## The problem
In the entries below, find the line containing "Click the quantity" and the line containing "Task: Focus the VM options text field". Copy those two lines and everything between them exactly, and only that.

## Record extracts
—————

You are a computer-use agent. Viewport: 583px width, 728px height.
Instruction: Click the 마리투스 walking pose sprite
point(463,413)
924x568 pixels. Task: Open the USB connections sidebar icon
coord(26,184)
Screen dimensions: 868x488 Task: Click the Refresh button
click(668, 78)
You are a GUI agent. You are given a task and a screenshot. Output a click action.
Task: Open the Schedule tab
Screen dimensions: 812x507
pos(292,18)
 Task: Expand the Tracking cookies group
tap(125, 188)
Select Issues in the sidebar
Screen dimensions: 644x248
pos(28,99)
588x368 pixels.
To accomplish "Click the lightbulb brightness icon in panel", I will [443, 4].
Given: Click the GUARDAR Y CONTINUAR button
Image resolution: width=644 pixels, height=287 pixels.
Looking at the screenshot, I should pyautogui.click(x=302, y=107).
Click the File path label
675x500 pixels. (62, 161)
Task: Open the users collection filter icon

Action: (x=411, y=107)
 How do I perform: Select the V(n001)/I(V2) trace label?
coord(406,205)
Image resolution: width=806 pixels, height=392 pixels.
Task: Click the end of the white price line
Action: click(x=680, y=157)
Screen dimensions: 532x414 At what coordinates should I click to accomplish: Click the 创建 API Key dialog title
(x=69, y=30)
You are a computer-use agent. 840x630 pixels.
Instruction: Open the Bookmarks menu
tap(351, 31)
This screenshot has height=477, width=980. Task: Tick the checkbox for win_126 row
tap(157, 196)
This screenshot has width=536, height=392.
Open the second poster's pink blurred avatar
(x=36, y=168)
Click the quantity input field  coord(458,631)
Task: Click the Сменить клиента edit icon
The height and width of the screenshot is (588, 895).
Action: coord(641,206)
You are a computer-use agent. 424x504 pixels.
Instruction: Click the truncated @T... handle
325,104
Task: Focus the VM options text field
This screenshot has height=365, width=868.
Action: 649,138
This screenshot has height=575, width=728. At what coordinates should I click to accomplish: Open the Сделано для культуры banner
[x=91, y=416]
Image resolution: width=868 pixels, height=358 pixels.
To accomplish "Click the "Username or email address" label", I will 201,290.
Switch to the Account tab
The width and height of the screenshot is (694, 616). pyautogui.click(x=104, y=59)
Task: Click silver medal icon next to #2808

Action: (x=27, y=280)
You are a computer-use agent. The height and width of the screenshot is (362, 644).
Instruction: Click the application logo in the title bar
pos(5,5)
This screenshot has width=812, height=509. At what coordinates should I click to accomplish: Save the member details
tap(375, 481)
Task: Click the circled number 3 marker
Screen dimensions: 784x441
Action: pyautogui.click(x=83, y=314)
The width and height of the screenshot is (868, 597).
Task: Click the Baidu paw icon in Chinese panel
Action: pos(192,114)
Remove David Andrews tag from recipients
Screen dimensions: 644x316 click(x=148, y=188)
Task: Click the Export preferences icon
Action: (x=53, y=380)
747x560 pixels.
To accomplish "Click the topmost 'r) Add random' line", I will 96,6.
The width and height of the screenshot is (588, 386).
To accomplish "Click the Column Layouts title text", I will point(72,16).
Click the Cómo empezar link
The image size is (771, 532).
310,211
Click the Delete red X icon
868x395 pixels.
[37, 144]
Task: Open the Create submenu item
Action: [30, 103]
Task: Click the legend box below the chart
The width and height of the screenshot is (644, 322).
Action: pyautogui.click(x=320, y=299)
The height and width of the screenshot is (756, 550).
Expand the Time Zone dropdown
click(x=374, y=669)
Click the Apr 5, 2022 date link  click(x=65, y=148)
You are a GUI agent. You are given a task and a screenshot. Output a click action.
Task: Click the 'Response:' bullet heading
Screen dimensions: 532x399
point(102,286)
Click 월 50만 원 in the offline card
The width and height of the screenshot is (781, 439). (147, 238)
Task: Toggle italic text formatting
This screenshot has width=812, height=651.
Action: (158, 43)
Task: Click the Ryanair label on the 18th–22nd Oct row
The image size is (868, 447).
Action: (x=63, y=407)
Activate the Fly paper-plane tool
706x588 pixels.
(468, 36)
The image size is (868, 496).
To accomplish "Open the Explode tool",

—————

## Task response
Click the quantity input field  coord(458,631)
Task: Click the Сменить клиента edit icon
The height and width of the screenshot is (588, 895).
Action: coord(641,206)
You are a computer-use agent. 424x504 pixels.
Instruction: Click the truncated @T... handle
325,104
Task: Focus the VM options text field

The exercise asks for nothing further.